Short exercise: Copy every one of the items below word for word, changing nothing.

Items from a dataset:

□ □ □ □

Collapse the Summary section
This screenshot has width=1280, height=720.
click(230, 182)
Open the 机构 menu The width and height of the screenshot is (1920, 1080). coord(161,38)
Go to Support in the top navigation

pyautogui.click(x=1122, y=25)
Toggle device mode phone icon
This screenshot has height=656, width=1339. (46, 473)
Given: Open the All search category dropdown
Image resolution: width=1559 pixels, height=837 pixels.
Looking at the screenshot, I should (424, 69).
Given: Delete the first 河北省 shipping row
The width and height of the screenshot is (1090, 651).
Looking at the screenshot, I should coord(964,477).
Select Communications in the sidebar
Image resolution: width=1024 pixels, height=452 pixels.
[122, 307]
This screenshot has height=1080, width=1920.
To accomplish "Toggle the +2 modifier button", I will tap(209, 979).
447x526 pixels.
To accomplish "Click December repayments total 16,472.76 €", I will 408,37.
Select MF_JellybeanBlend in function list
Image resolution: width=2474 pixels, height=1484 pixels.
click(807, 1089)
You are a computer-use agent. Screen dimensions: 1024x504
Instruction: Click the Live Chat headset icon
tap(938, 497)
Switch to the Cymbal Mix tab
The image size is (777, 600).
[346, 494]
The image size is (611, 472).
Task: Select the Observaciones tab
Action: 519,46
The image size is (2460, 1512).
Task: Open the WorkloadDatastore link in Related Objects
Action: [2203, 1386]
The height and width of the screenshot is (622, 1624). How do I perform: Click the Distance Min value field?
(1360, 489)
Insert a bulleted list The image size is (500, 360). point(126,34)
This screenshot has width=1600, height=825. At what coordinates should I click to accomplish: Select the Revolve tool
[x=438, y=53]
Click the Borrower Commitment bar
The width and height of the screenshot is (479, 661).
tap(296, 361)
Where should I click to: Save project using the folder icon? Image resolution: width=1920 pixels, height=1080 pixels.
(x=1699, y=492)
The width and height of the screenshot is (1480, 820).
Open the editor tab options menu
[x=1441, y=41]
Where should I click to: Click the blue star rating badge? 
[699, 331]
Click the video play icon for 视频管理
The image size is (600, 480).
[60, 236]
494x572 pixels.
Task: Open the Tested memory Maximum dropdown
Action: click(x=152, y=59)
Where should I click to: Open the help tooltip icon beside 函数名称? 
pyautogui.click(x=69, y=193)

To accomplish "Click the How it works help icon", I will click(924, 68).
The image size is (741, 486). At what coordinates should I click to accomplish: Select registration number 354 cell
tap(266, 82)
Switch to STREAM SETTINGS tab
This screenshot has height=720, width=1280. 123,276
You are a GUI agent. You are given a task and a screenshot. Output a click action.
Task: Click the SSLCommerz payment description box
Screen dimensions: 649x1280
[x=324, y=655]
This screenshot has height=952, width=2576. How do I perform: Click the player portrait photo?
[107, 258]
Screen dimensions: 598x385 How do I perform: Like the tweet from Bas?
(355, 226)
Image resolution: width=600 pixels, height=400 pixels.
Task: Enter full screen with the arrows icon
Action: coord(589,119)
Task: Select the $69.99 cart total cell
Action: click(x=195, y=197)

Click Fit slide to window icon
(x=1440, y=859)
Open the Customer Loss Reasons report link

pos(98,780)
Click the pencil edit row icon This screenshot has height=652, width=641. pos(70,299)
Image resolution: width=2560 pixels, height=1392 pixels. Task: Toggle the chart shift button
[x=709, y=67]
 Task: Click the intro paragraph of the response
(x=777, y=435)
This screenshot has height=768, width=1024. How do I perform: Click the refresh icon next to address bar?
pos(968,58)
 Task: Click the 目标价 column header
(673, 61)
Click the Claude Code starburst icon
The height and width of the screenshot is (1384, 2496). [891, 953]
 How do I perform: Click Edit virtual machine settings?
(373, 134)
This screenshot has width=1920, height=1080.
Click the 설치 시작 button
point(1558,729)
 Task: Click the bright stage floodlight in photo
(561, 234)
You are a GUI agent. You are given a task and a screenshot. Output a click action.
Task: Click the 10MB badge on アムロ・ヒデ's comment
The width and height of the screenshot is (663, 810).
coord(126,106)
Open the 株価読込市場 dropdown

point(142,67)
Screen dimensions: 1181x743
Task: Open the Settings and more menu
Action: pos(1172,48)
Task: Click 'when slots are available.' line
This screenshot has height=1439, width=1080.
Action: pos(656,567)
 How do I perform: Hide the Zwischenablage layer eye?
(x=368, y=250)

□ □ □ □

Task response:
Collapse the Summary section
This screenshot has width=1280, height=720.
click(230, 182)
Open the 机构 menu The width and height of the screenshot is (1920, 1080). coord(161,38)
Go to Support in the top navigation

pyautogui.click(x=1122, y=25)
Toggle device mode phone icon
This screenshot has height=656, width=1339. (46, 473)
Given: Open the All search category dropdown
Image resolution: width=1559 pixels, height=837 pixels.
Looking at the screenshot, I should (424, 69).
Given: Delete the first 河北省 shipping row
The width and height of the screenshot is (1090, 651).
Looking at the screenshot, I should coord(964,477).
Select Communications in the sidebar
Image resolution: width=1024 pixels, height=452 pixels.
[122, 307]
This screenshot has height=1080, width=1920.
To accomplish "Toggle the +2 modifier button", I will tap(209, 979).
447x526 pixels.
To accomplish "Click December repayments total 16,472.76 €", I will 408,37.
Select MF_JellybeanBlend in function list
Image resolution: width=2474 pixels, height=1484 pixels.
click(807, 1089)
You are a computer-use agent. Screen dimensions: 1024x504
Instruction: Click the Live Chat headset icon
tap(938, 497)
Switch to the Cymbal Mix tab
The image size is (777, 600).
[346, 494]
The image size is (611, 472).
Task: Select the Observaciones tab
Action: 519,46
The image size is (2460, 1512).
Task: Open the WorkloadDatastore link in Related Objects
Action: [2203, 1386]
The height and width of the screenshot is (622, 1624). How do I perform: Click the Distance Min value field?
(1360, 489)
Insert a bulleted list The image size is (500, 360). point(126,34)
This screenshot has width=1600, height=825. At what coordinates should I click to accomplish: Select the Revolve tool
[x=438, y=53]
Click the Borrower Commitment bar
The width and height of the screenshot is (479, 661).
tap(296, 361)
Where should I click to: Save project using the folder icon? Image resolution: width=1920 pixels, height=1080 pixels.
(x=1699, y=492)
The width and height of the screenshot is (1480, 820).
Open the editor tab options menu
[x=1441, y=41]
Where should I click to: Click the blue star rating badge? 
[699, 331]
Click the video play icon for 视频管理
The image size is (600, 480).
[60, 236]
494x572 pixels.
Task: Open the Tested memory Maximum dropdown
Action: click(x=152, y=59)
Where should I click to: Open the help tooltip icon beside 函数名称? 
pyautogui.click(x=69, y=193)

To accomplish "Click the How it works help icon", I will click(924, 68).
The image size is (741, 486). At what coordinates should I click to accomplish: Select registration number 354 cell
tap(266, 82)
Switch to STREAM SETTINGS tab
This screenshot has height=720, width=1280. 123,276
You are a GUI agent. You are given a task and a screenshot. Output a click action.
Task: Click the SSLCommerz payment description box
Screen dimensions: 649x1280
[x=324, y=655]
This screenshot has height=952, width=2576. How do I perform: Click the player portrait photo?
[107, 258]
Screen dimensions: 598x385 How do I perform: Like the tweet from Bas?
(355, 226)
Image resolution: width=600 pixels, height=400 pixels.
Task: Enter full screen with the arrows icon
Action: coord(589,119)
Task: Select the $69.99 cart total cell
Action: click(x=195, y=197)

Click Fit slide to window icon
(x=1440, y=859)
Open the Customer Loss Reasons report link

pos(98,780)
Click the pencil edit row icon This screenshot has height=652, width=641. pos(70,299)
Image resolution: width=2560 pixels, height=1392 pixels. Task: Toggle the chart shift button
[x=709, y=67]
 Task: Click the intro paragraph of the response
(x=777, y=435)
This screenshot has height=768, width=1024. How do I perform: Click the refresh icon next to address bar?
pos(968,58)
 Task: Click the 目标价 column header
(673, 61)
Click the Claude Code starburst icon
The height and width of the screenshot is (1384, 2496). [891, 953]
 How do I perform: Click Edit virtual machine settings?
(373, 134)
This screenshot has width=1920, height=1080.
Click the 설치 시작 button
point(1558,729)
 Task: Click the bright stage floodlight in photo
(561, 234)
You are a GUI agent. You are given a task and a screenshot. Output a click action.
Task: Click the 10MB badge on アムロ・ヒデ's comment
The width and height of the screenshot is (663, 810).
coord(126,106)
Open the 株価読込市場 dropdown

point(142,67)
Screen dimensions: 1181x743
Task: Open the Settings and more menu
Action: pos(1172,48)
Task: Click 'when slots are available.' line
This screenshot has height=1439, width=1080.
Action: pos(656,567)
 How do I perform: Hide the Zwischenablage layer eye?
(x=368, y=250)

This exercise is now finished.